Implementing Environments
=========================

   This section describes how to implement new environment types in
Guile.

   Guile's internal representation of environments allows you to extend
Guile with new kinds of environments without modifying Guile itself.
Every environment object carries a pointer to a structure of pointers to
functions implementing the common operations for that environment.  The
procedures `env-ref', `env-set!', etc. simply find this structure and
invoke the appropriate function.

Environment Function Tables
---------------------------

   An environment object is a smob whose CDR is a pointer to a pointer
to a `struct env_funcs':
     struct env_funcs {
       SCM  (*ref) (SCM self, SCM symbol);
       SCM  (*fold) (SCM self, scm_env_folder *proc, SCM data, SCM init);
       void (*define) (SCM self, SCM symbol, SCM value);
       void (*undefine) (SCM self, SCM symbol);
       void (*set) (SCM self, SCM symbol, SCM value);
       SCM  (*cell) (SCM self, SCM symbol, int for_write);
       SCM  (*observe) (SCM self, scm_env_observer *proc, SCM data, int weak_p);
       void (*unobserve) (SCM self, SCM token);
       SCM  (*mark) (SCM self);
       scm_sizet (*free) (SCM self);
       int  (*print) (SCM self, SCM port, scm_print_state *pstate);
     };

   You can use the following macro to access an environment's function
table:

 - Libguile macro: struct env_funcs *SCM_ENV_FUNCS (ENV)
     Return a pointer to the `struct env_func' for the environment ENV.
     If ENV is not an environment object, the behavior of this macro
     is undefined.

   Here is what each element of ENV_FUNCS must do to correctly
implement an environment.  In all of these calls, SELF is the
environment whose function is being invoked.

`SCM ref (SCM SELF, SCM SYMBOL);'
     This function must have the effect described above for the C call:
          scm_env_ref_internal (SELF, SYMBOL)
     *Note Examining Environments::.

     Note that the `ref' element of a `struct env_funcs' may be zero if
     a `cell' function is provided.

`SCM fold (SCM self, scm_env_folder *proc, SCM data, SCM init);'
     This function must have the effect described above for the C call:
          scm_env_fold_internal (SELF, PROC, DATA, INIT)
     *Note Examining Environments::.

`void define (SCM self, SCM symbol, SCM value);'
     This function must have the effect described above for the Scheme
     call:
          (env-define SELF SYMBOL VALUE)
     *Note Changing Environments::.

`void undefine (SCM self, SCM symbol);'
     This function must have the effect described above for the Scheme
     call:
          (env-undefine SELF SYMBOL)
     *Note Changing Environments::.

`void set (SCM self, SCM symbol, SCM value);'
     This function must have the effect described above for the Scheme
     call:
          (env-set!

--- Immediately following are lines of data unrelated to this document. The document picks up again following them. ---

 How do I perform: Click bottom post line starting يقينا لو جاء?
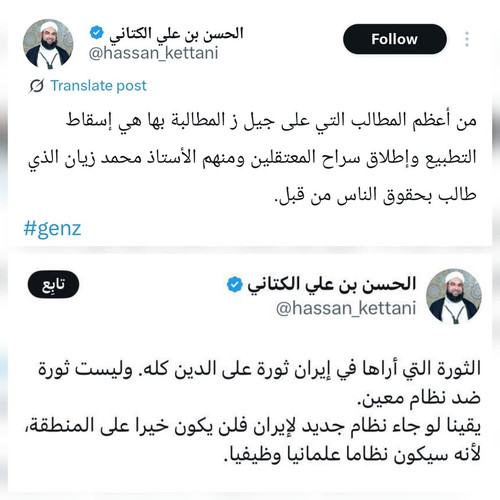pyautogui.click(x=253, y=426)
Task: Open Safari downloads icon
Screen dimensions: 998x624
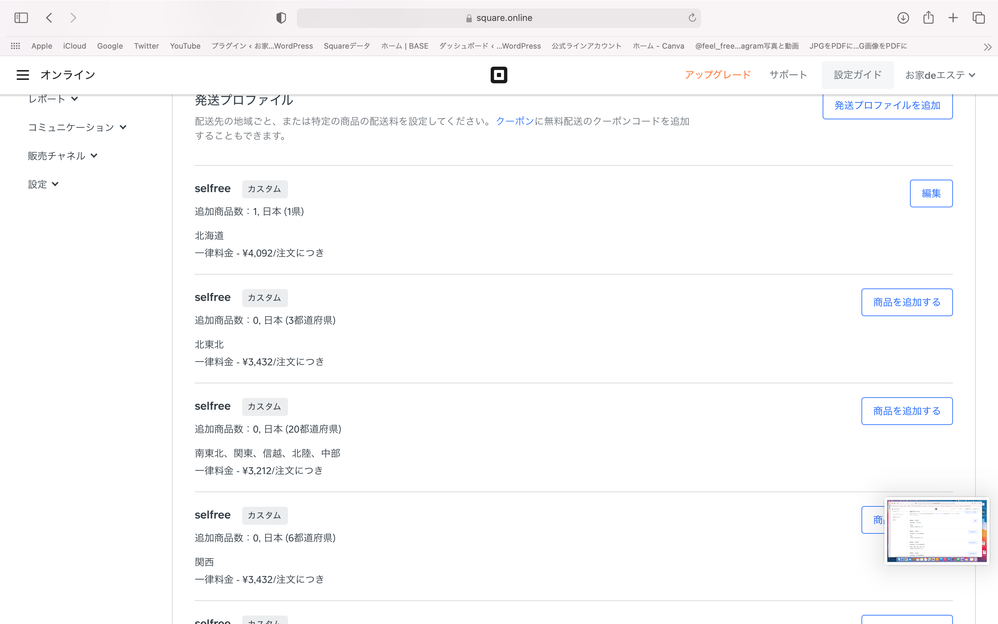Action: (902, 18)
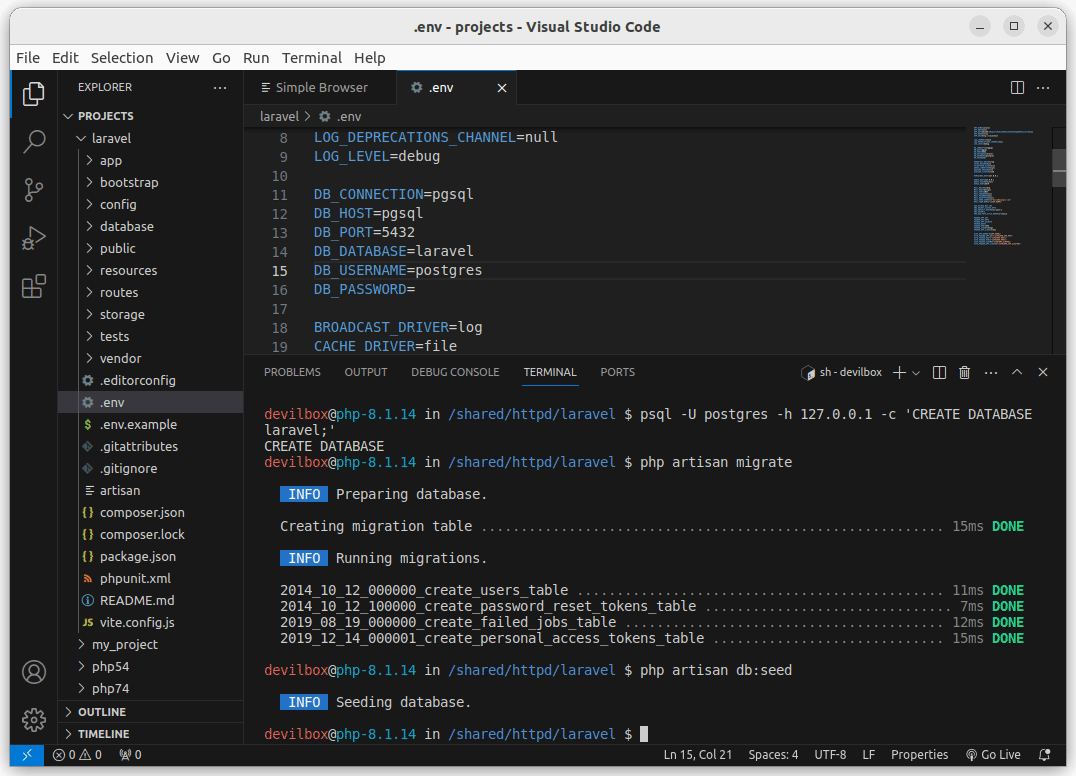The width and height of the screenshot is (1076, 776).
Task: Click the notifications bell in status bar
Action: (1045, 755)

SELF SYMBOL VALUE)
     *Note Changing Environments::.

     Note that the `set' element of a `struct env_funcs' may be zero if
     a `cell' function is provided.

`SCM cell (SCM self, SCM symbol, int for_write);'
     This function must have the effect described above for the C call:
          scm_env_cell_internal (SELF, SYMBOL)
     *Note Caching Environment Lookups::.

`SCM observe (SCM self, scm_env_observer *proc, SCM data, int weak_p);'
     This function must have the effect described above for the C call:
          scm_env_observe_internal (ENV, PROC, DATA, WEAK_P)
     *Note Observing Changes to Environments::.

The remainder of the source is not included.